___ Excerpted data

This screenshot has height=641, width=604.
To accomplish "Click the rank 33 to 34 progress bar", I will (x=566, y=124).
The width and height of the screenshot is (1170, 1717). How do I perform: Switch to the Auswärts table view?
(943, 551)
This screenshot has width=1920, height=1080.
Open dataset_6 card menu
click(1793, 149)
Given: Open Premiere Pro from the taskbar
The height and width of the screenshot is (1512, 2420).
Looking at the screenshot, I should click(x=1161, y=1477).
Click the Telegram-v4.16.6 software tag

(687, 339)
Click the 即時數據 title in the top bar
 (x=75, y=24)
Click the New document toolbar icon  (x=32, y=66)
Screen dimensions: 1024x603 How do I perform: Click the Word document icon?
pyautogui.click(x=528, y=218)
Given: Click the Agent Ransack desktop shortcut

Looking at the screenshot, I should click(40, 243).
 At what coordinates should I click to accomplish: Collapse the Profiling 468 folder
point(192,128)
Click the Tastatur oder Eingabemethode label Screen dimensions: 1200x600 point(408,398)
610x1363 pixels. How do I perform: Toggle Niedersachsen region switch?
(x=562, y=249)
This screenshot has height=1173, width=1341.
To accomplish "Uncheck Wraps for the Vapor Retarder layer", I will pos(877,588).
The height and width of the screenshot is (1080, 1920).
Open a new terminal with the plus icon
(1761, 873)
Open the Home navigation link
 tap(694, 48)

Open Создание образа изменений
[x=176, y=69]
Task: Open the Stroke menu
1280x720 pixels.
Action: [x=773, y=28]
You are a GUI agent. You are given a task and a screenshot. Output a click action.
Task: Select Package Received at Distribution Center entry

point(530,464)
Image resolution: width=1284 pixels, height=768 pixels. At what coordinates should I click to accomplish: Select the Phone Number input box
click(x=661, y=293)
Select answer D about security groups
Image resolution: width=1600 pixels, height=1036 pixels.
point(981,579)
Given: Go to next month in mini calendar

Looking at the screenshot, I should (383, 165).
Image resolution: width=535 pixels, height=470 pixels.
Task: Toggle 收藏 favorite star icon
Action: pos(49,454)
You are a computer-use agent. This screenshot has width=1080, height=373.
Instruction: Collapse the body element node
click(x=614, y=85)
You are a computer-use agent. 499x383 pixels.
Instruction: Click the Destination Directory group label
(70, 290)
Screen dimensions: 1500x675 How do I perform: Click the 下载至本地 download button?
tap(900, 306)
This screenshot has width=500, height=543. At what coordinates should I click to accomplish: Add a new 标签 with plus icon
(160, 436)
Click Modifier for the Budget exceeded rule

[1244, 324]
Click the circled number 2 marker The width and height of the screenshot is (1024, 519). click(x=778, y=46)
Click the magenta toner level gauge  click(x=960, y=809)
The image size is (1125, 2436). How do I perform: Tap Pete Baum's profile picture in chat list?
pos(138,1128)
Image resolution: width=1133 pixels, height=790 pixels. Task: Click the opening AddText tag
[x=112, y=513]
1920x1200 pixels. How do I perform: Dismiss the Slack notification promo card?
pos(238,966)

______

Written request:
Copy the items above verbatim, starting at the line that contains "Click the New" and stopping after the line that contains "[x=176, y=69]". Include both of those lines.

Result below:
Click the New document toolbar icon  (x=32, y=66)
Screen dimensions: 1024x603 How do I perform: Click the Word document icon?
pyautogui.click(x=528, y=218)
Given: Click the Agent Ransack desktop shortcut

Looking at the screenshot, I should click(40, 243).
 At what coordinates should I click to accomplish: Collapse the Profiling 468 folder
point(192,128)
Click the Tastatur oder Eingabemethode label Screen dimensions: 1200x600 point(408,398)
610x1363 pixels. How do I perform: Toggle Niedersachsen region switch?
(x=562, y=249)
This screenshot has height=1173, width=1341.
To accomplish "Uncheck Wraps for the Vapor Retarder layer", I will pos(877,588).
The height and width of the screenshot is (1080, 1920).
Open a new terminal with the plus icon
(1761, 873)
Open the Home navigation link
 tap(694, 48)

Open Создание образа изменений
[x=176, y=69]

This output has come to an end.